WHAT IS NEEDED: Can you rewrite the part of the article on blind children's brains that opens with the words containing "The results, which" and closes with "blind since birth.", putting "MIT" wherever "Massachusetts Institute of Technology" appears?

TEXT UNDER STUDY:
------------------------------------
By early childhood, the sight regions of a blind person’s brain respond to sound, especially spoken language, new research shows.
The results, which appear this week in the Journal of Neuroscience, suggest a young, developing brain has a striking capacity for functional adaptation.
“The traditional view is that cortical function is rigidly constrained by evolution. We found in childhood, the human cortex is remarkably flexible,” said Johns Hopkins University cognitive neuroscientist Marina Bedny, who conducted the research while at Massachusetts Institute of Technology. “And experience has a much bigger role in shaping the brain than we thought.”
Bedny, an assistant professor in the psychological and brain sciences department, studied 19 blind and 40 sighted children, ages 4 to 17, along with Massachusetts Institute of Technology cognitive scientists Hilary Richardson and Rebecca Saxe. All but one of the blind children were blind since birth.
Stories, Music, and Words
They monitored the children’s brain activity with functional magnetic resonance imaging while the children listened to stories, music, or the sound of someone speaking an unfamiliar language. The blind children’s vision portion of the brain, the left lateral occipital area, responded to spoken language, music, and foreign speech—but most strongly to stories they could understand. In sighted children and sighted children wearing blindfolds, that same area of the brain didn’t respond.
The researchers concluded blind children’s “visual” cortex is involved in understanding language.
Working with individuals who are blind offers cognitive researchers an opportunity to discover how nature and nurture, or a person’s genes and their experience, sculpt brain function.
Though scientists have shown that occipital cortexes of congenitally blind adults can respond to language and sound, this study offers the first look at how and when the change in brain function occurs.
Very Early in Life
The team found the blind children’s occipital cortex response to stories reached adult levels by age 4. Because spoken language had colonized the brain’s visual region so early in the children’s development, the team realized the brain adaptation had nothing to do with a child’s proficiency in Braille. Scientists had previously guessed that brain plasticity for spoken language in blind people had something to do with Braille.
Blind children’s occipital reaction to the other sounds, music, and foreign speech, did increase as they aged.
Bedny believes her findings could one day lead to improved therapies for people with brain damage. If someone had a damaged part of the brain, she said it could be possible to train another part of the brain to do the damaged part’s work.
“Early in development, the human cortex can take on a strikingly wide range of functions,” Bedny said. “We should think of the brain like a computer, with a hard drive ready to be programmed and reprogrammed to do what we want.”
The David and Lucile Packard Foundation and the Harvard/MIT Joint Research Grants Program in Basic Neuroscience supported the study.
------------------------------------
GIVEN INFORMATION:
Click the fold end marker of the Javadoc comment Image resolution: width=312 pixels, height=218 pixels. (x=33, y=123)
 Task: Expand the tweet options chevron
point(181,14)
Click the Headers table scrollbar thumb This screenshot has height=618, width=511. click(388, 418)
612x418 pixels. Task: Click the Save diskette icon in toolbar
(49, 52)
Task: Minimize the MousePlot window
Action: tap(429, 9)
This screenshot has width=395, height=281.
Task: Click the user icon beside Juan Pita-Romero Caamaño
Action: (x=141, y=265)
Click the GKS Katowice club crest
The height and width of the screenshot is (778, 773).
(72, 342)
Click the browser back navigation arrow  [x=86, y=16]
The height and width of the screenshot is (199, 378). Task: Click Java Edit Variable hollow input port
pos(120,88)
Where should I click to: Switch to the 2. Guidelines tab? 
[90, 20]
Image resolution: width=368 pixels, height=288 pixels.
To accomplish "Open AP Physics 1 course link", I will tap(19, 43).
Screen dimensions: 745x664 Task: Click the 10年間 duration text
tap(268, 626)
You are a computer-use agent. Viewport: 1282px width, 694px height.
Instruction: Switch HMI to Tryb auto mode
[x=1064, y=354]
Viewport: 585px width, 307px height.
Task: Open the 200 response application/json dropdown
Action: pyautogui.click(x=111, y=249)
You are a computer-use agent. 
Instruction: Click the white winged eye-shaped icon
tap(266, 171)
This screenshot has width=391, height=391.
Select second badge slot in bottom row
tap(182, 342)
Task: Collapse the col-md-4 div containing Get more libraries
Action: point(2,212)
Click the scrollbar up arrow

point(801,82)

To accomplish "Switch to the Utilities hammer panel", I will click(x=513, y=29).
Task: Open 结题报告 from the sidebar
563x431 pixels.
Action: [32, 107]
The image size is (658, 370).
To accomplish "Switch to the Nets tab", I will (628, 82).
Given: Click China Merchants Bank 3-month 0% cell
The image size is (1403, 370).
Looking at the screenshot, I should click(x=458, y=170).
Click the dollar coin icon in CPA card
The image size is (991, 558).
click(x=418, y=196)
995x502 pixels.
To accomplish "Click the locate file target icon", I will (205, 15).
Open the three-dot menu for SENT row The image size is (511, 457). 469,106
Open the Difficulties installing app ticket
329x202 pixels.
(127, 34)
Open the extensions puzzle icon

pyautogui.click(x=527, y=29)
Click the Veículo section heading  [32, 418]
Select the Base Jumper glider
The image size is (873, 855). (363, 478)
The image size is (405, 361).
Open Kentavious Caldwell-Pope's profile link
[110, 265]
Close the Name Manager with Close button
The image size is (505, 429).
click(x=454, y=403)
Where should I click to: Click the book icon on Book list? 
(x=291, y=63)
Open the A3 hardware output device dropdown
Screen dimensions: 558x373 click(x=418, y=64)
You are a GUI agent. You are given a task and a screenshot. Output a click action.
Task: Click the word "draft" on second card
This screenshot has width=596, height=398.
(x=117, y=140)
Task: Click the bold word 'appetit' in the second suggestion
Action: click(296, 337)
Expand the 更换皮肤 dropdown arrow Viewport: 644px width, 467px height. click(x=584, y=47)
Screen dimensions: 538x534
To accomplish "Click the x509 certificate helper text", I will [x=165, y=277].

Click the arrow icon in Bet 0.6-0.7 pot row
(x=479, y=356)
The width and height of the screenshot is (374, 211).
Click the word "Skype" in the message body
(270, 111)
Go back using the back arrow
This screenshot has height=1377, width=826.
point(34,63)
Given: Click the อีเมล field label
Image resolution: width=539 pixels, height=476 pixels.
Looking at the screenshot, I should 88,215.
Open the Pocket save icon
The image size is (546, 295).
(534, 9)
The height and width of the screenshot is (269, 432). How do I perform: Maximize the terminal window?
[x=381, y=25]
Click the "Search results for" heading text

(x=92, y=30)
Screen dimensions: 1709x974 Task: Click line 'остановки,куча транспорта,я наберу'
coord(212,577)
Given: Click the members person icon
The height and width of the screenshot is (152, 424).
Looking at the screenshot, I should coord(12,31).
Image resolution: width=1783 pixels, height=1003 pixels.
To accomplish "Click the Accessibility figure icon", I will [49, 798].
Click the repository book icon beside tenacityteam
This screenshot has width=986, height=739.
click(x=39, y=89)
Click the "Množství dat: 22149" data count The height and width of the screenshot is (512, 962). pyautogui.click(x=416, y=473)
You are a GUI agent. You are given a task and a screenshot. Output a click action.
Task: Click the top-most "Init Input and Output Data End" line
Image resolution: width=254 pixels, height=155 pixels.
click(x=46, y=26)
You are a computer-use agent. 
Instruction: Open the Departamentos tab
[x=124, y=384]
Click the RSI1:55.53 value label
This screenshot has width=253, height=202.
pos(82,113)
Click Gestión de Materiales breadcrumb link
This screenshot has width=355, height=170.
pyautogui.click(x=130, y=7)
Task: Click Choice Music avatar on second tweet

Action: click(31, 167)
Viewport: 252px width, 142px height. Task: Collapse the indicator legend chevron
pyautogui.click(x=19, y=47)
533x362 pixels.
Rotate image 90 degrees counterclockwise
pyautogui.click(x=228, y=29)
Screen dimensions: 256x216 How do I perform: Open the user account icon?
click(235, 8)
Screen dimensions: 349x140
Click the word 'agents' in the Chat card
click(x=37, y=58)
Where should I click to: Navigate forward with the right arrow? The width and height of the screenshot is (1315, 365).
------------------------------------
WRITTEN SOLUTION:
The results, which appear this week in the Journal of Neuroscience, suggest a young, developing brain has a striking capacity for functional adaptation.
“The traditional view is that cortical function is rigidly constrained by evolution. We found in childhood, the human cortex is remarkably flexible,” said Johns Hopkins University cognitive neuroscientist Marina Bedny, who conducted the research while at MIT. “And experience has a much bigger role in shaping the brain than we thought.”
Bedny, an assistant professor in the psychological and brain sciences department, studied 19 blind and 40 sighted children, ages 4 to 17, along with MIT cognitive scientists Hilary Richardson and Rebecca Saxe. All but one of the blind children were blind since birth.